WORK TO COMPLETE:
Draw out every line with the word "segment" from the listing below.

====== GIVEN DATA ======

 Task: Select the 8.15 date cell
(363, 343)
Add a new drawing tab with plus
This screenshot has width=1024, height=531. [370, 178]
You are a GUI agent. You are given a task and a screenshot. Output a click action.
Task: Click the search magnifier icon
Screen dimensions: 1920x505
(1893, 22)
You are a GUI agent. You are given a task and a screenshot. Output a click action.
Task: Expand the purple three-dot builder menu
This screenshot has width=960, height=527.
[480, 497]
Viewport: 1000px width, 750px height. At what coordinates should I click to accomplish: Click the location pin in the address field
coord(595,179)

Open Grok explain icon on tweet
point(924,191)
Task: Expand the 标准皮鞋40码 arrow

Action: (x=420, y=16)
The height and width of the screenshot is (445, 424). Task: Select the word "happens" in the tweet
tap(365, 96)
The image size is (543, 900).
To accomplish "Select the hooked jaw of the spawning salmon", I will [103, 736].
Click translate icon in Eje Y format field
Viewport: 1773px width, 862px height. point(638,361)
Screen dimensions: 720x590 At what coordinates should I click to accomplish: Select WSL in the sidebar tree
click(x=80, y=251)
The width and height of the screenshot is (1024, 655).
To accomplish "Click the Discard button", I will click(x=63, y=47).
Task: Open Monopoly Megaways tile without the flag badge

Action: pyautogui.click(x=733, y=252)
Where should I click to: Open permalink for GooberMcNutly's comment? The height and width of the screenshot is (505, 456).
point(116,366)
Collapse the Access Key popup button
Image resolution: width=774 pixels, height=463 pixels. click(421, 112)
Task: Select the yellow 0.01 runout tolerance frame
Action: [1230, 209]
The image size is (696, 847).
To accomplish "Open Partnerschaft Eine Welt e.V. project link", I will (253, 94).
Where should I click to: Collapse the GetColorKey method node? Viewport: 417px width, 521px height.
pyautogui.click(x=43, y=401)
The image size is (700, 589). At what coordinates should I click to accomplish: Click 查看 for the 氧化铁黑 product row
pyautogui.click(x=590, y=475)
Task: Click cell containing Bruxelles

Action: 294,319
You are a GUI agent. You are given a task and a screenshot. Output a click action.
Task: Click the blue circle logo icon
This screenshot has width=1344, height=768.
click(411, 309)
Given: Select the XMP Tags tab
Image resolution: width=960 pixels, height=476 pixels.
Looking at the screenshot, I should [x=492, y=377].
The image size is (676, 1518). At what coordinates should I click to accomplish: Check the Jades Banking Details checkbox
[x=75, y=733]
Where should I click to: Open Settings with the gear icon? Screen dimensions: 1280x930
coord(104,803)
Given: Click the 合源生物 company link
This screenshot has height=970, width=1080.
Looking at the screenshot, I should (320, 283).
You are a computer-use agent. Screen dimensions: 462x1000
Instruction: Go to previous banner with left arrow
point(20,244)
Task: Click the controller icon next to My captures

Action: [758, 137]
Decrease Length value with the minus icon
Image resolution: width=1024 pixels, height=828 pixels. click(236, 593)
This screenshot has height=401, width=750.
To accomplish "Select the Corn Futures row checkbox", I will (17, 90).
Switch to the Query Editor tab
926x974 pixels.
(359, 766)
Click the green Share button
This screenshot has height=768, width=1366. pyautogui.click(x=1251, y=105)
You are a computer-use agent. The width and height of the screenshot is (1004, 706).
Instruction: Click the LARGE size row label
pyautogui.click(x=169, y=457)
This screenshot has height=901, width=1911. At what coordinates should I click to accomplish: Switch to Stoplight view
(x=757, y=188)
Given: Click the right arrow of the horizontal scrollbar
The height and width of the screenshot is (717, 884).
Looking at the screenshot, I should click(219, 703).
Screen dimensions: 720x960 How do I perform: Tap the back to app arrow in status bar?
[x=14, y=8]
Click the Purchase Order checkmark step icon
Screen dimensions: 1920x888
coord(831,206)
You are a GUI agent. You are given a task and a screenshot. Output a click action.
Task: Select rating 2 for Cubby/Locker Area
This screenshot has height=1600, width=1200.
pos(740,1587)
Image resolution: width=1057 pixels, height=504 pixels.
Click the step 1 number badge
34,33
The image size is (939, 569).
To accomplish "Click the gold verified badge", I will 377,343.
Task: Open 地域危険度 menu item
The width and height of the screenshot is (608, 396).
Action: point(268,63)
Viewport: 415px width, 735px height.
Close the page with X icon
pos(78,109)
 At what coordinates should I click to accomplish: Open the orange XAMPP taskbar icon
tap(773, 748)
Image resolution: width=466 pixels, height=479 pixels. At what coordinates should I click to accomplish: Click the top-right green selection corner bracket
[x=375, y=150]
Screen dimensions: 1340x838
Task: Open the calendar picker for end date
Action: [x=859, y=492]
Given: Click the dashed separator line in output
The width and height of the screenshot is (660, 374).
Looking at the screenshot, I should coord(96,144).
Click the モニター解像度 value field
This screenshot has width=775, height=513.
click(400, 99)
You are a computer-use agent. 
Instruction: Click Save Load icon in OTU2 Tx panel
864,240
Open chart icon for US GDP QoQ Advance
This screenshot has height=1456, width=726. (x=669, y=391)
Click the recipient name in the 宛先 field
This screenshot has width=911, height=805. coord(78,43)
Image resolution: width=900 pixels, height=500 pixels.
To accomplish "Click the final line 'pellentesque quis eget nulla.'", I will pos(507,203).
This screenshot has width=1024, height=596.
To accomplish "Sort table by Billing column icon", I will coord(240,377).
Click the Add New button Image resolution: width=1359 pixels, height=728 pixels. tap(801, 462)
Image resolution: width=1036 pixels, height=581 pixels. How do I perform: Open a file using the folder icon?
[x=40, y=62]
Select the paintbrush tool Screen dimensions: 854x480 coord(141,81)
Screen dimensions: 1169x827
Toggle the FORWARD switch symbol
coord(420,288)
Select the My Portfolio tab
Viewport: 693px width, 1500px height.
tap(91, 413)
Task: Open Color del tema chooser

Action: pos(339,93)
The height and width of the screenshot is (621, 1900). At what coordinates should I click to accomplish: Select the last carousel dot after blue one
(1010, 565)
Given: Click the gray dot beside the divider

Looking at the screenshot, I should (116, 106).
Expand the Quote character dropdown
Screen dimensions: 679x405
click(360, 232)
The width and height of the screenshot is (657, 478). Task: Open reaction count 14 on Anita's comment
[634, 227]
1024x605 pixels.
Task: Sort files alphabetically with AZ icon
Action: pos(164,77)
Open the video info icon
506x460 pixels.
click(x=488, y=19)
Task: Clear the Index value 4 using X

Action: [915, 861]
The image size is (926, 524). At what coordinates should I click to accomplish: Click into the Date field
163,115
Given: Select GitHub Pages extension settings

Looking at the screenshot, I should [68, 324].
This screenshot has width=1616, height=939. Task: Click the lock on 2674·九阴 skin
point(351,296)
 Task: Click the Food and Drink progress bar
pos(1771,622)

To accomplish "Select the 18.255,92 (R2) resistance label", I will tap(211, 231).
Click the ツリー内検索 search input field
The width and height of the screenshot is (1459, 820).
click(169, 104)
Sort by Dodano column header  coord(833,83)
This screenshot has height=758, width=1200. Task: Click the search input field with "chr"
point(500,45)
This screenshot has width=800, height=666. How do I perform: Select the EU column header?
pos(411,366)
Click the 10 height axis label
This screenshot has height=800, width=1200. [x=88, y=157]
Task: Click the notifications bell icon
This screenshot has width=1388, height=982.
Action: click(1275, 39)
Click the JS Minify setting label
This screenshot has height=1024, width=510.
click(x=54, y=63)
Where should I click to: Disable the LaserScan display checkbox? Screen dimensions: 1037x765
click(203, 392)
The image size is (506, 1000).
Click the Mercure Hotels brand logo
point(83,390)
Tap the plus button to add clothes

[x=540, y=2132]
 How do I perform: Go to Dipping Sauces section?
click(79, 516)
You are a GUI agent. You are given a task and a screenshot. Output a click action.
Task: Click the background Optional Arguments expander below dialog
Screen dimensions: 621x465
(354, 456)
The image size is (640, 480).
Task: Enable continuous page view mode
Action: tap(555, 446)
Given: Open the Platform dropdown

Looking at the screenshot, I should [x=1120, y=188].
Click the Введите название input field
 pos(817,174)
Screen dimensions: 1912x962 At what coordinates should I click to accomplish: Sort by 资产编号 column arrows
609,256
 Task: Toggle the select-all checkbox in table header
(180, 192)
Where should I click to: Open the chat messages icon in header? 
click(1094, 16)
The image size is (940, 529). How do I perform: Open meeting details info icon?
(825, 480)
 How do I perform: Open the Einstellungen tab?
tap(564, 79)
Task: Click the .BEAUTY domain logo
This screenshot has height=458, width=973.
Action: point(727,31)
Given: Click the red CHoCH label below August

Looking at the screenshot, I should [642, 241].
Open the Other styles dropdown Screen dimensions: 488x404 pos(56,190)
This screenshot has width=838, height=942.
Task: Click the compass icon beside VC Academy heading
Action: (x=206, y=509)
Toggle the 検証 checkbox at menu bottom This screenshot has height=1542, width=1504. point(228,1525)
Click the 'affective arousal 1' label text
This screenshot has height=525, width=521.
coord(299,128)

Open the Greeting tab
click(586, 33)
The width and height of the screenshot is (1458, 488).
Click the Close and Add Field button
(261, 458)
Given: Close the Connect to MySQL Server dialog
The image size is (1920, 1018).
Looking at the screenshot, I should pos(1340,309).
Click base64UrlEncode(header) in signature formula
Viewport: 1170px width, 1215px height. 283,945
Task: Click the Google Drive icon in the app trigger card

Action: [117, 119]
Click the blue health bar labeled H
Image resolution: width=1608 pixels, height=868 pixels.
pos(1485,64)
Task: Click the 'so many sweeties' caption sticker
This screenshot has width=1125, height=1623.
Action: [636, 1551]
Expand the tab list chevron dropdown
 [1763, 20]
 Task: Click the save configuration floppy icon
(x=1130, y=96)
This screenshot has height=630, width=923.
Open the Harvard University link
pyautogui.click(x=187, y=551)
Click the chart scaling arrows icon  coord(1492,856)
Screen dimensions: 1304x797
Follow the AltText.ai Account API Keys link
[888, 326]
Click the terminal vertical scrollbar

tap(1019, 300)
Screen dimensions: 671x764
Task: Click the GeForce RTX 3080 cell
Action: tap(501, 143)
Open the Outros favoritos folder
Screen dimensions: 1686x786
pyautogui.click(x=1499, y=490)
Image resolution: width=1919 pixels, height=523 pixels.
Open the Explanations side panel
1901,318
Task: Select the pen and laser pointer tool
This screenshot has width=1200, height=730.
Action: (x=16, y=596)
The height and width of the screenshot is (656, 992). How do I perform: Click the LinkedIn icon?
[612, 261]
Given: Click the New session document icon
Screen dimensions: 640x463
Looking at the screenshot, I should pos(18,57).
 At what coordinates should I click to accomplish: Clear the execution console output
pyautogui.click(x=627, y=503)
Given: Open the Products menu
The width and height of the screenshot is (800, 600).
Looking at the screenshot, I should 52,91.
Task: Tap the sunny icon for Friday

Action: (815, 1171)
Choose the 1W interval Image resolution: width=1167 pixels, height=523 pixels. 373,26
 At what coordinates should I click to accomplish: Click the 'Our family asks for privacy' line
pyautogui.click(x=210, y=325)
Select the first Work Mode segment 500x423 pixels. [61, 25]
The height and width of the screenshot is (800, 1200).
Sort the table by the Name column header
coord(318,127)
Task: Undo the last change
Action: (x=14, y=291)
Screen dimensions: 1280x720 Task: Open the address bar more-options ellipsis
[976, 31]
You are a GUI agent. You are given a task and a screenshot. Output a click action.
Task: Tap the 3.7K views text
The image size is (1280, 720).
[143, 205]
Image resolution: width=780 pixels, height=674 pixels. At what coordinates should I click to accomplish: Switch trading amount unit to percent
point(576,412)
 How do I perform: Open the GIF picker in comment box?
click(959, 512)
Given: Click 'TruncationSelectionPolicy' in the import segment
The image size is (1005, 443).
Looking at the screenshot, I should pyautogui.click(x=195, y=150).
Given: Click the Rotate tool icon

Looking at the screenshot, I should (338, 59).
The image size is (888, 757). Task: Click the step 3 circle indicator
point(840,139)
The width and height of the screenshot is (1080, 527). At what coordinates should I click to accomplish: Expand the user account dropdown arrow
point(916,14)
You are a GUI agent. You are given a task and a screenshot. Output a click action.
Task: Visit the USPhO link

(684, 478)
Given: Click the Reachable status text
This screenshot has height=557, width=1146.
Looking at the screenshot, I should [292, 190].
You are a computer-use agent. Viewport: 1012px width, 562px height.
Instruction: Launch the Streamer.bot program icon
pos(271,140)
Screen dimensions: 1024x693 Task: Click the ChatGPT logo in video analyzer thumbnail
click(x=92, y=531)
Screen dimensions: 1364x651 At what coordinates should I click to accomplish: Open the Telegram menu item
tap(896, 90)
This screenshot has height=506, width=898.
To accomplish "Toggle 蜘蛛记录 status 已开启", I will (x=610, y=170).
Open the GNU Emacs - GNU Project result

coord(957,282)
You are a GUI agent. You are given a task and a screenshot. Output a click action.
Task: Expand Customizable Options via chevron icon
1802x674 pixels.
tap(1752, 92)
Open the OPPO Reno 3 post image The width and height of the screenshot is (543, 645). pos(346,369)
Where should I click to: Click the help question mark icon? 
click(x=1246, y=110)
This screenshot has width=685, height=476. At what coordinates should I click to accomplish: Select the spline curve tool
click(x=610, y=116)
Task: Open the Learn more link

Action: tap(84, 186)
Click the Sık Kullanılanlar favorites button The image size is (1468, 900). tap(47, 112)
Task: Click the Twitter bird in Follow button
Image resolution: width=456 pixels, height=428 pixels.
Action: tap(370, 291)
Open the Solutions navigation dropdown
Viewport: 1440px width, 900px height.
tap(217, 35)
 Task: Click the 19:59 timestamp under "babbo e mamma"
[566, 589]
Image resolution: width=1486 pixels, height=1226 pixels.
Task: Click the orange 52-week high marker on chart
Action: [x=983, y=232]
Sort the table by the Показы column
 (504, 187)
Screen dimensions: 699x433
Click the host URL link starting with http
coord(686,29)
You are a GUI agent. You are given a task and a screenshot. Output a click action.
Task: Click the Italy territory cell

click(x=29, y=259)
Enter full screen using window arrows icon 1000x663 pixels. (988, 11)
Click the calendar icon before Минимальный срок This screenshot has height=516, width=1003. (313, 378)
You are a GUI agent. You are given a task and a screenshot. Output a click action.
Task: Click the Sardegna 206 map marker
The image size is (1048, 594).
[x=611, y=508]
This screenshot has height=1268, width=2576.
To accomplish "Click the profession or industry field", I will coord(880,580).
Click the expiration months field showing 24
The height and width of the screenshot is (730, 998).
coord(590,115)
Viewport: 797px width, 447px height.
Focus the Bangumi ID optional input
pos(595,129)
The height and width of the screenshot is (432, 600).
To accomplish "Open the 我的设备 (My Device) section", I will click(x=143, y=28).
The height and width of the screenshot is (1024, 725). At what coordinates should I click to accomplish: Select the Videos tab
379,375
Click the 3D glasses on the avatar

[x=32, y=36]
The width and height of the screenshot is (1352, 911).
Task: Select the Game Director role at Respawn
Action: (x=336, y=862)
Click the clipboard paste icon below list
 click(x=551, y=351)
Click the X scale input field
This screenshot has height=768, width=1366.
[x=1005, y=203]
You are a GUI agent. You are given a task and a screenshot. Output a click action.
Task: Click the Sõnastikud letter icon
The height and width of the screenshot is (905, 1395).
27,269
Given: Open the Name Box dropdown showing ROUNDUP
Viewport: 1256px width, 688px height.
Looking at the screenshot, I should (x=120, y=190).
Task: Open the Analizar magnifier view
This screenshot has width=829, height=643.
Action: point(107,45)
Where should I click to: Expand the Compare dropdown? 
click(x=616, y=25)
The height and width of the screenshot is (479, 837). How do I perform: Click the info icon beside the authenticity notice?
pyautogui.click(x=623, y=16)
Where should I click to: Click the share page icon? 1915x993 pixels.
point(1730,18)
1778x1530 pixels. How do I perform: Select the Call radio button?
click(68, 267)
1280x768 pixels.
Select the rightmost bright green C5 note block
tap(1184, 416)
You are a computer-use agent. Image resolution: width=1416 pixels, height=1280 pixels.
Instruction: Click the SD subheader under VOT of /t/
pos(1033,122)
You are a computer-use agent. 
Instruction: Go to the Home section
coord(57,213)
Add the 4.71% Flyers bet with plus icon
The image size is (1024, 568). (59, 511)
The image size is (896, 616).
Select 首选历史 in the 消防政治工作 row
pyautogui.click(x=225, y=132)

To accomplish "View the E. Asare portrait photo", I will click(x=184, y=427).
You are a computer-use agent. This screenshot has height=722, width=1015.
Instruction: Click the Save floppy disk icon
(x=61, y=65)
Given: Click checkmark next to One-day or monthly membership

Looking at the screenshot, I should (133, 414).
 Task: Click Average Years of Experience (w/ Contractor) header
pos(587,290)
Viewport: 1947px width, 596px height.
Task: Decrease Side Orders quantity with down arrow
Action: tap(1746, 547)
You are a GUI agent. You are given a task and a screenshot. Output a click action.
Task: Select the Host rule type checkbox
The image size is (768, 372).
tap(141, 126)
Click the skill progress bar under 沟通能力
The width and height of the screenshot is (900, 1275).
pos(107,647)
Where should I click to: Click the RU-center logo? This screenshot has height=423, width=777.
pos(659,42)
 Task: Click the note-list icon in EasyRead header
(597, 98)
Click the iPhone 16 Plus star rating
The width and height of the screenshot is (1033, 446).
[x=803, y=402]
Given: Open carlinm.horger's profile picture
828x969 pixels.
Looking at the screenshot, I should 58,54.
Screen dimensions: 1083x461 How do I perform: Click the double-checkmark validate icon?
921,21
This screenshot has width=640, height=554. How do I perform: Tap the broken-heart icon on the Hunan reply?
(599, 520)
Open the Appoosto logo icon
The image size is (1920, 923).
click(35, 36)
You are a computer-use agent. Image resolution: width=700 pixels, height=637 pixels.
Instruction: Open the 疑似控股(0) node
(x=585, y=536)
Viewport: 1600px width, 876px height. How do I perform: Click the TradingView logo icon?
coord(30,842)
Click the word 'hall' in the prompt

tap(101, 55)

======

ANSWER BOX:
Select the first Work Mode segment 500x423 pixels. [61, 25]
Given: Click 'TruncationSelectionPolicy' in the import segment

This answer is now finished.